> [Aim of the task]:
Extract every item below word for word, keeping each line as it stands.

> [Records for the exercise]:
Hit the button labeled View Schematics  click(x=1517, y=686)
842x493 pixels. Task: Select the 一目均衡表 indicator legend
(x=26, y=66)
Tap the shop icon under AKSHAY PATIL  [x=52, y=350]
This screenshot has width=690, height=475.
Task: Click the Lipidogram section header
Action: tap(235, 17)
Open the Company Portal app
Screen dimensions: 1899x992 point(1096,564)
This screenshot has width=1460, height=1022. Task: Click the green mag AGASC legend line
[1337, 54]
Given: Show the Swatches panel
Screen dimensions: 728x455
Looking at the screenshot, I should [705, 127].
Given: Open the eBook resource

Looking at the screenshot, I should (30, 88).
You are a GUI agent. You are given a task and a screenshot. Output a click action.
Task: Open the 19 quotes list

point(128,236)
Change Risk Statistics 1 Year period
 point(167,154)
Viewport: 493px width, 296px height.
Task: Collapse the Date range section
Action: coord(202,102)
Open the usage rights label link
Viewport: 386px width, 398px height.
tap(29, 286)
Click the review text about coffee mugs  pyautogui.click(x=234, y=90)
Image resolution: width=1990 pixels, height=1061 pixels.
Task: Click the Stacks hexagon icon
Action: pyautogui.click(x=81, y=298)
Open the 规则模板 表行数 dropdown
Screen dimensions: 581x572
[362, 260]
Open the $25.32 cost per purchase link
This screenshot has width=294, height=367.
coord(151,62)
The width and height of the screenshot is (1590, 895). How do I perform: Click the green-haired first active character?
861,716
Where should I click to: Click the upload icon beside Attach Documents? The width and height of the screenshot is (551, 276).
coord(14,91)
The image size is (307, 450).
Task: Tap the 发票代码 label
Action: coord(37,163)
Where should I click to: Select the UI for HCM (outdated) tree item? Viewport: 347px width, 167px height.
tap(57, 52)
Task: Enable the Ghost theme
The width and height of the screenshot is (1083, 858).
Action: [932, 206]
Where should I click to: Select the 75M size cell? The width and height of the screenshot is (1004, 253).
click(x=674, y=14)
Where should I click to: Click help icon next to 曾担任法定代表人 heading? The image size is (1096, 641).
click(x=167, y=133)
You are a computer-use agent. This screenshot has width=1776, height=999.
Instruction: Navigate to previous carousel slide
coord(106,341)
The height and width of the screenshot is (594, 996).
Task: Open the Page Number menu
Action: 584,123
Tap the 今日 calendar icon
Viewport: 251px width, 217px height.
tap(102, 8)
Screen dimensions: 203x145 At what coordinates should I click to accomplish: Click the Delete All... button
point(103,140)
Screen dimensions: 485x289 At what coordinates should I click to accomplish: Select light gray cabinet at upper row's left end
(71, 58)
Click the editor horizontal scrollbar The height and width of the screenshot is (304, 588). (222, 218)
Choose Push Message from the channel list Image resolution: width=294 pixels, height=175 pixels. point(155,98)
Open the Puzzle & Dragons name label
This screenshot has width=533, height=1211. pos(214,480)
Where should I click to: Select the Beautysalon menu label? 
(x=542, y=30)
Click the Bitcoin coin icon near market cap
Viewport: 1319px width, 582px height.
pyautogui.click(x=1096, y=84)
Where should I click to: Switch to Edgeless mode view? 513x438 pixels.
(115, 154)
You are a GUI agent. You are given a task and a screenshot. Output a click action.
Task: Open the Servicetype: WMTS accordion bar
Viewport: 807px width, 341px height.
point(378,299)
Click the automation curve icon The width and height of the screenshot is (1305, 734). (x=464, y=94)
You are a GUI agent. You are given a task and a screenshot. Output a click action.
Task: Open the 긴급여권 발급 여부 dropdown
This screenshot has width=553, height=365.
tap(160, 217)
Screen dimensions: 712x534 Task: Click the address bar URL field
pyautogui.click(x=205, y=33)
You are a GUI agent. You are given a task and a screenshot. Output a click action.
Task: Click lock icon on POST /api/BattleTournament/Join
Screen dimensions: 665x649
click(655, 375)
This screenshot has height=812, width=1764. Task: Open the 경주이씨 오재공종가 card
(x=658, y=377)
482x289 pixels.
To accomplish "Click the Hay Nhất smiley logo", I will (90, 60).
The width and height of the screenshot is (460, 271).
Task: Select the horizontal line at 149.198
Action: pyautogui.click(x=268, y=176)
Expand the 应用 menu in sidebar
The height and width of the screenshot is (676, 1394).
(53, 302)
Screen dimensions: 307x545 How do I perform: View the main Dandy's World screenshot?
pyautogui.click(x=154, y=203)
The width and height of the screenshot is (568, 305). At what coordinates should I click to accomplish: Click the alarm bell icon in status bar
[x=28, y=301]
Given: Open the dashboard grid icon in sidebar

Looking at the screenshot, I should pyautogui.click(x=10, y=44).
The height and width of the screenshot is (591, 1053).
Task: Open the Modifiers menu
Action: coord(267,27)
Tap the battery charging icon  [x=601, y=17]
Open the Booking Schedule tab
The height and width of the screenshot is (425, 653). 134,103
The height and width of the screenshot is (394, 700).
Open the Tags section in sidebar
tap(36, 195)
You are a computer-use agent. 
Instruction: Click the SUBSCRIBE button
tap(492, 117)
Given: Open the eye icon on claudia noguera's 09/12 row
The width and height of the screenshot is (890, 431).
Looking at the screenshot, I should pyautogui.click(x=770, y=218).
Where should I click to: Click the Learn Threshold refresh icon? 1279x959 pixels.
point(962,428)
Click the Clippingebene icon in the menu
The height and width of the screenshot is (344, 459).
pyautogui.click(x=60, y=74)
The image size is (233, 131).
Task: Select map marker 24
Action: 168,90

> [Finished task]:
Hit the button labeled View Schematics  click(x=1517, y=686)
842x493 pixels. Task: Select the 一目均衡表 indicator legend
(x=26, y=66)
Tap the shop icon under AKSHAY PATIL  [x=52, y=350]
This screenshot has width=690, height=475.
Task: Click the Lipidogram section header
Action: tap(235, 17)
Open the Company Portal app
Screen dimensions: 1899x992 point(1096,564)
This screenshot has width=1460, height=1022. Task: Click the green mag AGASC legend line
[1337, 54]
Given: Show the Swatches panel
Screen dimensions: 728x455
Looking at the screenshot, I should [705, 127].
Given: Open the eBook resource

Looking at the screenshot, I should (30, 88).
You are a GUI agent. You are given a task and a screenshot. Output a click action.
Task: Open the 19 quotes list

point(128,236)
Change Risk Statistics 1 Year period
 point(167,154)
Viewport: 493px width, 296px height.
Task: Collapse the Date range section
Action: coord(202,102)
Open the usage rights label link
Viewport: 386px width, 398px height.
tap(29, 286)
Click the review text about coffee mugs  pyautogui.click(x=234, y=90)
Image resolution: width=1990 pixels, height=1061 pixels.
Task: Click the Stacks hexagon icon
Action: pyautogui.click(x=81, y=298)
Open the 规则模板 表行数 dropdown
Screen dimensions: 581x572
[362, 260]
Open the $25.32 cost per purchase link
This screenshot has width=294, height=367.
coord(151,62)
The width and height of the screenshot is (1590, 895). How do I perform: Click the green-haired first active character?
861,716
Where should I click to: Click the upload icon beside Attach Documents? The width and height of the screenshot is (551, 276).
coord(14,91)
The image size is (307, 450).
Task: Tap the 发票代码 label
Action: coord(37,163)
Where should I click to: Select the UI for HCM (outdated) tree item? Viewport: 347px width, 167px height.
tap(57, 52)
Task: Enable the Ghost theme
The width and height of the screenshot is (1083, 858).
Action: [932, 206]
Where should I click to: Select the 75M size cell? The width and height of the screenshot is (1004, 253).
click(x=674, y=14)
Where should I click to: Click help icon next to 曾担任法定代表人 heading? The image size is (1096, 641).
click(x=167, y=133)
You are a computer-use agent. This screenshot has width=1776, height=999.
Instruction: Navigate to previous carousel slide
coord(106,341)
The height and width of the screenshot is (594, 996).
Task: Open the Page Number menu
Action: 584,123
Tap the 今日 calendar icon
Viewport: 251px width, 217px height.
tap(102, 8)
Screen dimensions: 203x145 At what coordinates should I click to accomplish: Click the Delete All... button
point(103,140)
Screen dimensions: 485x289 At what coordinates should I click to accomplish: Select light gray cabinet at upper row's left end
(71, 58)
Click the editor horizontal scrollbar The height and width of the screenshot is (304, 588). (222, 218)
Choose Push Message from the channel list Image resolution: width=294 pixels, height=175 pixels. point(155,98)
Open the Puzzle & Dragons name label
This screenshot has width=533, height=1211. pos(214,480)
Where should I click to: Select the Beautysalon menu label? 
(x=542, y=30)
Click the Bitcoin coin icon near market cap
Viewport: 1319px width, 582px height.
pyautogui.click(x=1096, y=84)
Where should I click to: Switch to Edgeless mode view? 513x438 pixels.
(115, 154)
You are a GUI agent. You are given a task and a screenshot. Output a click action.
Task: Open the Servicetype: WMTS accordion bar
Viewport: 807px width, 341px height.
point(378,299)
Click the automation curve icon The width and height of the screenshot is (1305, 734). (x=464, y=94)
You are a GUI agent. You are given a task and a screenshot. Output a click action.
Task: Open the 긴급여권 발급 여부 dropdown
This screenshot has width=553, height=365.
tap(160, 217)
Screen dimensions: 712x534 Task: Click the address bar URL field
pyautogui.click(x=205, y=33)
You are a GUI agent. You are given a task and a screenshot. Output a click action.
Task: Click lock icon on POST /api/BattleTournament/Join
Screen dimensions: 665x649
click(655, 375)
This screenshot has height=812, width=1764. Task: Open the 경주이씨 오재공종가 card
(x=658, y=377)
482x289 pixels.
To accomplish "Click the Hay Nhất smiley logo", I will (90, 60).
The width and height of the screenshot is (460, 271).
Task: Select the horizontal line at 149.198
Action: pyautogui.click(x=268, y=176)
Expand the 应用 menu in sidebar
The height and width of the screenshot is (676, 1394).
(53, 302)
Screen dimensions: 307x545 How do I perform: View the main Dandy's World screenshot?
pyautogui.click(x=154, y=203)
The width and height of the screenshot is (568, 305). At what coordinates should I click to accomplish: Click the alarm bell icon in status bar
[x=28, y=301]
Given: Open the dashboard grid icon in sidebar

Looking at the screenshot, I should pyautogui.click(x=10, y=44).
The height and width of the screenshot is (591, 1053).
Task: Open the Modifiers menu
Action: coord(267,27)
Tap the battery charging icon  [x=601, y=17]
Open the Booking Schedule tab
The height and width of the screenshot is (425, 653). 134,103
The height and width of the screenshot is (394, 700).
Open the Tags section in sidebar
tap(36, 195)
You are a computer-use agent. 
Instruction: Click the SUBSCRIBE button
tap(492, 117)
Given: Open the eye icon on claudia noguera's 09/12 row
The width and height of the screenshot is (890, 431).
Looking at the screenshot, I should pyautogui.click(x=770, y=218).
Where should I click to: Click the Learn Threshold refresh icon? 1279x959 pixels.
point(962,428)
Click the Clippingebene icon in the menu
The height and width of the screenshot is (344, 459).
pyautogui.click(x=60, y=74)
The image size is (233, 131).
Task: Select map marker 24
Action: 168,90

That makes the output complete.